Colombian Emeralds Are the Preeminent Green Gems. Here’s Why

Few gemstones in the world today offer the beauty, history and intrigue so inherent to emeralds. The first known emeralds are said to have originated in ancient Egypt, where Cleopatra adorned herself with their loveliness. The ancient Greeks and Romans who came thereafter also worked the Egyptian mines, attributing magical qualities to emeralds that enhanced their allure.

When the Spaniards first arrived in the New World in the 16th century, they found a people captivated by emeralds as well. When Spanish conquistador Hernán Cortés met the Aztec emperor Montezuma in Mexico in 1519, the sovereign was supposedly covered in emeralds. Similarly, after his victory over the Inca of Peru in 1533, Spanish conquistador Francisco Pizarro reportedly sent chests of their emeralds to the King of Spain.

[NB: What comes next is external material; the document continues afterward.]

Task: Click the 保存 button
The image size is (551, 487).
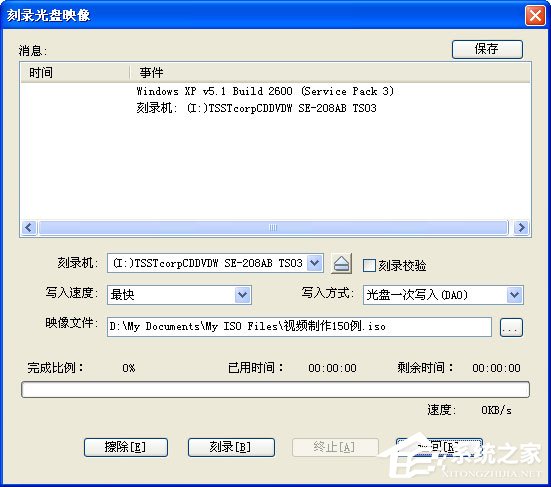Action: pyautogui.click(x=487, y=49)
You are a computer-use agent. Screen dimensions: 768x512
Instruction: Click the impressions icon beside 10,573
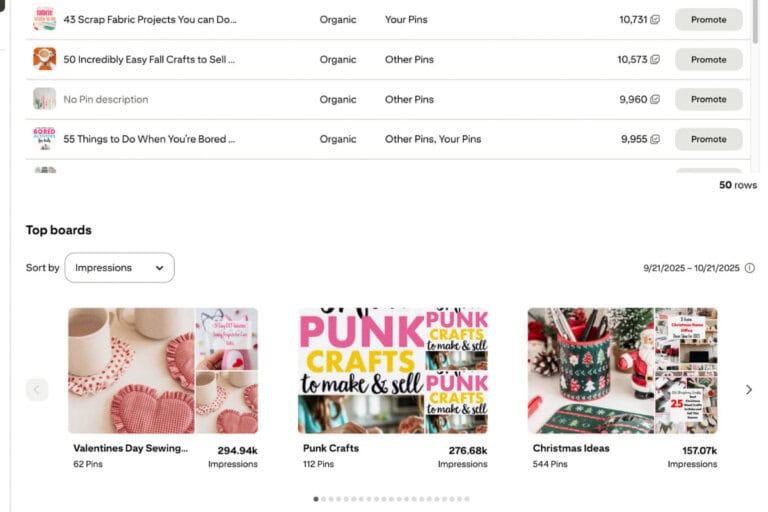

The emeralds of the New World, however, were not the smaller, discolored and heavily included emeralds typically found in the ancient Egyptian mines, but far superior emeralds of peerless green color and quality. They were Colombian emeralds, considered the finest and purest of all emeralds.

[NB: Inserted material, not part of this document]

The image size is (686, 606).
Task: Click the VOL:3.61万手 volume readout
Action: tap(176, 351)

Colombian Emeralds’ Storied Yet Tumultuous History

At the heart of El Dorado, one of history’s most enduring myths, is the Muisca prince, about to be enthroned, his naked body covered in gold dust, floating on a raft to the center of Lake Guatavita in the Andes Mountains of Columbia. As day breaks, he plunges into the water, offering to God the gold covering his body. At the same time, the members of his court who accompanied him, throw gold and emeralds into the mystical, nearly perfect, circle of water.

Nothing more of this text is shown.